I saw the latest in a number of books written about the impact of bad design and how it can have tragic consequences in what seems to be a catchy title of "Tragic Design"
The book is intended to:
explain how poorly designed products can anger, sadden, exclude, and even kill people who use them. The designers responsible certainly didn’t intend harm, so what can you do to avoid making similar mistakes?
As far as I know, design ethics is not something that is typically taught in the UX setting, but there are certainly organisations such as ind.ie that promotes ethical design and other people like Mike Monteiro that suggest ethics shouldn't be a side hustle.
A recent article on Fast Co. Design provokatively titled "A Secret History Of Selling Out also points out bluntly that:
Now, more than ever, designers have a responsibility to assert themselves, reassess their professional ethics, and flex the vaunted position their predecessors have afforded them to become a more positive force in the world.

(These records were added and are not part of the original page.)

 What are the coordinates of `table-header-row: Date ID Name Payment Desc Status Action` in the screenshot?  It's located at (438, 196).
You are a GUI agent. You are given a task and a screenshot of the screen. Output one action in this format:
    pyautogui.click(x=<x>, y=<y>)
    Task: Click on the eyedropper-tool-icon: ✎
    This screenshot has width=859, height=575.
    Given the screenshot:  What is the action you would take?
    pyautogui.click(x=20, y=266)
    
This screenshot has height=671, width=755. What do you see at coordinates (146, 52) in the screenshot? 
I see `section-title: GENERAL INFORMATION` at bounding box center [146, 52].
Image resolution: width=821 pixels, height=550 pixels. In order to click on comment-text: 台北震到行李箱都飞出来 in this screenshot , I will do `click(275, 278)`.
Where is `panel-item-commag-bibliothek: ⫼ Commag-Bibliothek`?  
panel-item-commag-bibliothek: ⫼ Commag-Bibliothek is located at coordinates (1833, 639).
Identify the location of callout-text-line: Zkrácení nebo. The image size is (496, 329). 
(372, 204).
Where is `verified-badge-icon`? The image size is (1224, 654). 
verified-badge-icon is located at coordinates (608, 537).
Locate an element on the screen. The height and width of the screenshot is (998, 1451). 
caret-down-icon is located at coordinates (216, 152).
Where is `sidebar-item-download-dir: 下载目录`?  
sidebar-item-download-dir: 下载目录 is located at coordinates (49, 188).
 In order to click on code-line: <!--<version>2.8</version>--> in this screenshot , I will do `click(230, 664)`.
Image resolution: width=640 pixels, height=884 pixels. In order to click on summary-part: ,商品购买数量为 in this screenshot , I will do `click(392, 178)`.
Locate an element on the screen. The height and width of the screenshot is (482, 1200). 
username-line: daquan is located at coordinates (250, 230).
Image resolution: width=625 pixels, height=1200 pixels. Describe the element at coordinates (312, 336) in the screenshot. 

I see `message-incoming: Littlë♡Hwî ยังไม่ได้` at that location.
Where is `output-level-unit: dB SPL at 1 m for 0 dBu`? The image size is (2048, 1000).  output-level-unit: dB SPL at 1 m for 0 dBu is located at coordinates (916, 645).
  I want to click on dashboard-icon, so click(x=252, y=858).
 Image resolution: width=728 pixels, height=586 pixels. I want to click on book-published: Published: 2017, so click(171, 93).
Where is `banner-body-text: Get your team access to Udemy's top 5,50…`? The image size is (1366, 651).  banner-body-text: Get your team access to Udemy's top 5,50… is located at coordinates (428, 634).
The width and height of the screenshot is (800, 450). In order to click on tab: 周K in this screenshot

Also, another recent survey by EY reveals that not only do senior managers need to be held accountable for fraudulent or unethical behaviour, it is also important for employees to be able to take action when they see something that raises concern. In other words, more action need to be taken at both ends of the corporate and organisation hierarchy.
Talks aside, are there actually any resources that promote or teach ethical design practices?
UPDATE: Latest case added to recent news suggests that perhaps we have more to worry about from the tech giants, with Google fined for manipulating search results.